◆ Required action:
In the data below, find the line containing "How do I perform: Show", then set down that line and every later line up to and including the line containing "You are a computer-use agent. Screen dimensions: 1520x890", exactly.

________________________

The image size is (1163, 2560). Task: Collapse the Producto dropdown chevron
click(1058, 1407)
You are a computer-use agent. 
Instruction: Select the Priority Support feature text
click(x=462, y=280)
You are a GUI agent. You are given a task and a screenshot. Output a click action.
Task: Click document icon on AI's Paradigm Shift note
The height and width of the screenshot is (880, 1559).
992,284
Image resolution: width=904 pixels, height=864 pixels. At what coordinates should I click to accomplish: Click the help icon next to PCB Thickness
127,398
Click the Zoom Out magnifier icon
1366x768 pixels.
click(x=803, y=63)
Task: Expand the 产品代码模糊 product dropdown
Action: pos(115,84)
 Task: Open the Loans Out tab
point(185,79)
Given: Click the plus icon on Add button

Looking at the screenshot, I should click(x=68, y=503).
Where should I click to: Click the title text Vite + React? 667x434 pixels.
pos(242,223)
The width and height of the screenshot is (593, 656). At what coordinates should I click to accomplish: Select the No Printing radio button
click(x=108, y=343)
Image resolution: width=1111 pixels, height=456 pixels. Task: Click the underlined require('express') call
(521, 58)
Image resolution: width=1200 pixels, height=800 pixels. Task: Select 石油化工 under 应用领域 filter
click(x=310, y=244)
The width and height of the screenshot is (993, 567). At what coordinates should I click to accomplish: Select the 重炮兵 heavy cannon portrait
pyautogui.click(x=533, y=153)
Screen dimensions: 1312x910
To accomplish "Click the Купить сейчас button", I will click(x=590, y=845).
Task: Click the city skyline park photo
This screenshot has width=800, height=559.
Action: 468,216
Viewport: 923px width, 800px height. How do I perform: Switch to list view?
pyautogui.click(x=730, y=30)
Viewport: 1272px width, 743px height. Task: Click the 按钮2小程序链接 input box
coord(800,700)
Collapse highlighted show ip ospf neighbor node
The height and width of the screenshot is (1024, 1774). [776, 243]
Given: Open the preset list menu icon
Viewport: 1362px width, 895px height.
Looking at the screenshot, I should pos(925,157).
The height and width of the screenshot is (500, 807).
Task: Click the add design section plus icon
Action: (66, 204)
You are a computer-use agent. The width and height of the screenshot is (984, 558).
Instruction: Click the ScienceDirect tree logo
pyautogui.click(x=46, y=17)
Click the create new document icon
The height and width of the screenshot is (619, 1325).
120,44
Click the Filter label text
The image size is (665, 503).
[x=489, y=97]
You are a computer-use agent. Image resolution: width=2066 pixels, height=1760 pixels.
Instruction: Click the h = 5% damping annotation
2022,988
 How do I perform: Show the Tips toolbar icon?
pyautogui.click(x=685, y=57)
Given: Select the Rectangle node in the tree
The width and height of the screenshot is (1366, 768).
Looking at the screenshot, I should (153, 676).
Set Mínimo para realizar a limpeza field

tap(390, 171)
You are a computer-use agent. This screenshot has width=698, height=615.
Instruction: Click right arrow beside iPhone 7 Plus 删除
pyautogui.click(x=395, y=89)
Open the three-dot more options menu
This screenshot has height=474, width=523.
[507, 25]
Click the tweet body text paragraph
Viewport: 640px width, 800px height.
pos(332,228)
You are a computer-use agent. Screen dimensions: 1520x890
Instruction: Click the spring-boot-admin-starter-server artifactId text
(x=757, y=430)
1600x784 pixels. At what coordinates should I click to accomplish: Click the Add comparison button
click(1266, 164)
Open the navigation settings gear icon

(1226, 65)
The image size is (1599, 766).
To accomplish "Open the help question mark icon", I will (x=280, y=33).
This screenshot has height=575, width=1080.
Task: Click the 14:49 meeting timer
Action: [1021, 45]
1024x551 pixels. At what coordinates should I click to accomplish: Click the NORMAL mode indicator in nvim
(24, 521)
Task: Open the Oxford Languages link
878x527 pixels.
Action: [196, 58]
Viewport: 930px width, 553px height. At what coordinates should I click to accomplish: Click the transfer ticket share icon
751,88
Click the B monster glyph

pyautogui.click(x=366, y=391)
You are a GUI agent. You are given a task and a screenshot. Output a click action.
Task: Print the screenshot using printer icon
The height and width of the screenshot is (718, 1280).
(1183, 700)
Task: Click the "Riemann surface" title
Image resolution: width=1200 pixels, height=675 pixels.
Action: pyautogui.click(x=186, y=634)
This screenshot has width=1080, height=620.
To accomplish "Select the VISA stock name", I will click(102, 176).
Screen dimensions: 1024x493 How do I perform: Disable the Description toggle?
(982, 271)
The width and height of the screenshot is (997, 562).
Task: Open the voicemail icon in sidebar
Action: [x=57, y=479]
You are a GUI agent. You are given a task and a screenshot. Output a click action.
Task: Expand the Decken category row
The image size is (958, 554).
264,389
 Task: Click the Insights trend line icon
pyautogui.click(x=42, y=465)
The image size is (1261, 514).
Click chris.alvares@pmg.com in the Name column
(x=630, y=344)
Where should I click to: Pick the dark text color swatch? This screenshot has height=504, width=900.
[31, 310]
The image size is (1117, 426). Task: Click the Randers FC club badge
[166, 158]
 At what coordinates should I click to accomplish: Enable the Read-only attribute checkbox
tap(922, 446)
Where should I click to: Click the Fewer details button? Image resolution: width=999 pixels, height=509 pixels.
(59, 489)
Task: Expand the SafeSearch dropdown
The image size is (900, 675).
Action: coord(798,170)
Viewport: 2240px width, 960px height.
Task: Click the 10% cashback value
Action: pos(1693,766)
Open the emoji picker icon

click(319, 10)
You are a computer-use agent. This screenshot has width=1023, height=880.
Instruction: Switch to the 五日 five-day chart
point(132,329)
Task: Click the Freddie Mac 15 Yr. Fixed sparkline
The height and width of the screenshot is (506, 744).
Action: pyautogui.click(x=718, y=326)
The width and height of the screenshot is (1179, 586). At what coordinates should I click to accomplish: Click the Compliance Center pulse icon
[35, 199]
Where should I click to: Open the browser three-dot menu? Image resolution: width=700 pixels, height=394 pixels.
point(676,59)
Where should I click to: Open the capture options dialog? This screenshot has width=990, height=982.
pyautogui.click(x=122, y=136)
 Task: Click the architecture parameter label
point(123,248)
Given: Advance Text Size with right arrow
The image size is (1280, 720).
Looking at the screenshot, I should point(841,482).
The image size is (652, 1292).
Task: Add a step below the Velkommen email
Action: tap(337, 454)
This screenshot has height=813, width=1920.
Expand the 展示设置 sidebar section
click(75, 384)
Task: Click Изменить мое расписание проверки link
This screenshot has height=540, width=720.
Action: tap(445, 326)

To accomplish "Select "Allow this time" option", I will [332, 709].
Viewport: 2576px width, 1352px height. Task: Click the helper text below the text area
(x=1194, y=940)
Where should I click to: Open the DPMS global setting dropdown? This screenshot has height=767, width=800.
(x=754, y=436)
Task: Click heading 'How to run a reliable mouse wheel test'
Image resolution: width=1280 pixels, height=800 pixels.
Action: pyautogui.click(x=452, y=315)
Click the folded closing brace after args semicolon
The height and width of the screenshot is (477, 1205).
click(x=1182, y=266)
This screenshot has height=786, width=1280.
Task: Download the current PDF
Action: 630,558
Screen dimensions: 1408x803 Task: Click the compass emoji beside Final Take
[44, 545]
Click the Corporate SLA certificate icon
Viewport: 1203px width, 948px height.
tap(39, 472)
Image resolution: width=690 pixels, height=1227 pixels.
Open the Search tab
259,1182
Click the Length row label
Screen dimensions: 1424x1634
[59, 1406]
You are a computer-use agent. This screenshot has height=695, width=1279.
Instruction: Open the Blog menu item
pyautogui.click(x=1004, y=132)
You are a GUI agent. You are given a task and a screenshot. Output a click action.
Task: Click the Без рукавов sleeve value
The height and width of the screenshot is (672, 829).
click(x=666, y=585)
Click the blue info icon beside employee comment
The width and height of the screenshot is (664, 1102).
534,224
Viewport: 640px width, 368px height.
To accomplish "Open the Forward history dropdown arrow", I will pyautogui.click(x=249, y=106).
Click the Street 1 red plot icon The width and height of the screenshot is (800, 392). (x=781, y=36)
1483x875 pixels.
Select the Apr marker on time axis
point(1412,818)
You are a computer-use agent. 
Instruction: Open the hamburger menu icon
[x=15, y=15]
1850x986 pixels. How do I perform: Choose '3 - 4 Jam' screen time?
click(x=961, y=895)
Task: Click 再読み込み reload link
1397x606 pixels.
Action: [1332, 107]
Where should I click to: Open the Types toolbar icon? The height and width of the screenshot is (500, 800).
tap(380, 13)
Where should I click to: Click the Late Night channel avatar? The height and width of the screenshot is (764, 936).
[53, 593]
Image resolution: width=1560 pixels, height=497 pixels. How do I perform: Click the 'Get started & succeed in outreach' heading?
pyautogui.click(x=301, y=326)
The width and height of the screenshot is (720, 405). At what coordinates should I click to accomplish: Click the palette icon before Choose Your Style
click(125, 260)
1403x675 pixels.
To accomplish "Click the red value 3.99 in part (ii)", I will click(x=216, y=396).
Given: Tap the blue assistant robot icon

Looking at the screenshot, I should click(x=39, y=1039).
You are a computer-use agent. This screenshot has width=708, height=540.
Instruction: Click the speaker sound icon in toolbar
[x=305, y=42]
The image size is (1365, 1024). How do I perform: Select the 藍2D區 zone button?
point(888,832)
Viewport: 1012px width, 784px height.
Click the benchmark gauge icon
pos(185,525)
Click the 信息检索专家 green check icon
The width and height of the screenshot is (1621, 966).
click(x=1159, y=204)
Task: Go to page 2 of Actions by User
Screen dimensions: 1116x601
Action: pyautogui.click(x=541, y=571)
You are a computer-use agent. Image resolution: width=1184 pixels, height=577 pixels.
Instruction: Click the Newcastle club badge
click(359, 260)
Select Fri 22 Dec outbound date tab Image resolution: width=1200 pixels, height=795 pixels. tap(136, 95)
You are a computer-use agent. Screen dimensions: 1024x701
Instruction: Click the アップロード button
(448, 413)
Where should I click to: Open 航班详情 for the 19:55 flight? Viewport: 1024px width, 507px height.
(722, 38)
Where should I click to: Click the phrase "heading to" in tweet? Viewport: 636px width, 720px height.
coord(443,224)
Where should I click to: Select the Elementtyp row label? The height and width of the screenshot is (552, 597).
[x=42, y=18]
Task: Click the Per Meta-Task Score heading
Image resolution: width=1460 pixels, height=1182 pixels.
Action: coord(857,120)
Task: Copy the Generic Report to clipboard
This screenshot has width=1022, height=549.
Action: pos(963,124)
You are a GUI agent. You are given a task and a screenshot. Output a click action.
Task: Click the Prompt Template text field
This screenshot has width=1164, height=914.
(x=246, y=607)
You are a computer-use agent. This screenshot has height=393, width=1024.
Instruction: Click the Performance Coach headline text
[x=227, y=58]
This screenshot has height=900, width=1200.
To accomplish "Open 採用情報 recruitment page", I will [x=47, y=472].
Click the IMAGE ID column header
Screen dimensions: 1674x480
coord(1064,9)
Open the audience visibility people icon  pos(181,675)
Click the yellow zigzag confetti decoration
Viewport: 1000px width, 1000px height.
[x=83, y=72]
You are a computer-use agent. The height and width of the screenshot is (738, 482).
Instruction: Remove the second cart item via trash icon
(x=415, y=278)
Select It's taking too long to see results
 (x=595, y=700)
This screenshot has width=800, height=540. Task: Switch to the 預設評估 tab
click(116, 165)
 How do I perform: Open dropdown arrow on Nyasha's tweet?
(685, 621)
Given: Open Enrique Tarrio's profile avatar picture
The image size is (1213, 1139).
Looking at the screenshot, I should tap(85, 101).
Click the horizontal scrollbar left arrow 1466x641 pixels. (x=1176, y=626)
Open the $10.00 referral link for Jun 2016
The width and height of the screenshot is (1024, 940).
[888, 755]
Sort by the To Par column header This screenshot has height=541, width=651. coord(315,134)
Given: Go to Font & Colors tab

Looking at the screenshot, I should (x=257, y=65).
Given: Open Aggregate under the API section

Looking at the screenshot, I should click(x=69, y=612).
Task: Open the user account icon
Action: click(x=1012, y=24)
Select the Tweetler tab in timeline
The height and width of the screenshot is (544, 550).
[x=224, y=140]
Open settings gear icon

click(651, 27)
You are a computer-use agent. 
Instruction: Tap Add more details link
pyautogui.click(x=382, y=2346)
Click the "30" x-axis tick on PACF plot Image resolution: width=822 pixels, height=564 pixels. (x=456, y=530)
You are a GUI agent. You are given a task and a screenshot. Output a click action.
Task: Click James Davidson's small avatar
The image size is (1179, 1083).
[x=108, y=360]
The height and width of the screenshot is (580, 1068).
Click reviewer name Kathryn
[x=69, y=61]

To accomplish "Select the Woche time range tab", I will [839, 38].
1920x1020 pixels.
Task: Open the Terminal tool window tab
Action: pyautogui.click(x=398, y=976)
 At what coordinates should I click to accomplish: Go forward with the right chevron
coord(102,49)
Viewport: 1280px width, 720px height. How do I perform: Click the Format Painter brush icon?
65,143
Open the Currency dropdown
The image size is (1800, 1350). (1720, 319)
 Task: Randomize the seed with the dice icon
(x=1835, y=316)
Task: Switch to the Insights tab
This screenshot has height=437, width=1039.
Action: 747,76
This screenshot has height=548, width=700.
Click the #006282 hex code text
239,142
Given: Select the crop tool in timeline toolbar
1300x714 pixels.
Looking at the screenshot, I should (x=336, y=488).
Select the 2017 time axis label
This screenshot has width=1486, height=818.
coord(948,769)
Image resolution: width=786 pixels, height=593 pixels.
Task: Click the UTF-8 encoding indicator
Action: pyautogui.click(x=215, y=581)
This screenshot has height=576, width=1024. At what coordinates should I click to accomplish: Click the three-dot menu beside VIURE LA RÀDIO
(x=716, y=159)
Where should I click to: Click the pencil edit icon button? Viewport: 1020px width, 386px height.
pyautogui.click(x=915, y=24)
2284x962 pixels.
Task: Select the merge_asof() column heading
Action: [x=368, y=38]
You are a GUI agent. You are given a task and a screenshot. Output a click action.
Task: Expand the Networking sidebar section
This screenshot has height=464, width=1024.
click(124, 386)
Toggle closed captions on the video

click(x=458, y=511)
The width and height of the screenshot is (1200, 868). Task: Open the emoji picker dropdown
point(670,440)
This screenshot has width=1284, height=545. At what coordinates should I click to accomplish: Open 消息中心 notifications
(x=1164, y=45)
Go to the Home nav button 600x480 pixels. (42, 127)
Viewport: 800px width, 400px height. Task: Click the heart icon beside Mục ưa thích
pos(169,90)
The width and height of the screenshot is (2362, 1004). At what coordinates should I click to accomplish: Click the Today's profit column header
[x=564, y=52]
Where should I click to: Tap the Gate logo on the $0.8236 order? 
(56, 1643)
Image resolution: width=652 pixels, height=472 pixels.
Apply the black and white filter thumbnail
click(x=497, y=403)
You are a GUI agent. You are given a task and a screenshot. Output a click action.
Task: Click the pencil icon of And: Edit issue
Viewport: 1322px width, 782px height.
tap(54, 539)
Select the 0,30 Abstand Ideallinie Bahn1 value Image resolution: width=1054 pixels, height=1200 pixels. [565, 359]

________________________

◆ Answer to this exercise:
 How do I perform: Show the Tips toolbar icon?
pyautogui.click(x=685, y=57)
Given: Select the Rectangle node in the tree
The width and height of the screenshot is (1366, 768).
Looking at the screenshot, I should (153, 676).
Set Mínimo para realizar a limpeza field

tap(390, 171)
You are a computer-use agent. This screenshot has width=698, height=615.
Instruction: Click right arrow beside iPhone 7 Plus 删除
pyautogui.click(x=395, y=89)
Open the three-dot more options menu
This screenshot has height=474, width=523.
[507, 25]
Click the tweet body text paragraph
Viewport: 640px width, 800px height.
pos(332,228)
You are a computer-use agent. Screen dimensions: 1520x890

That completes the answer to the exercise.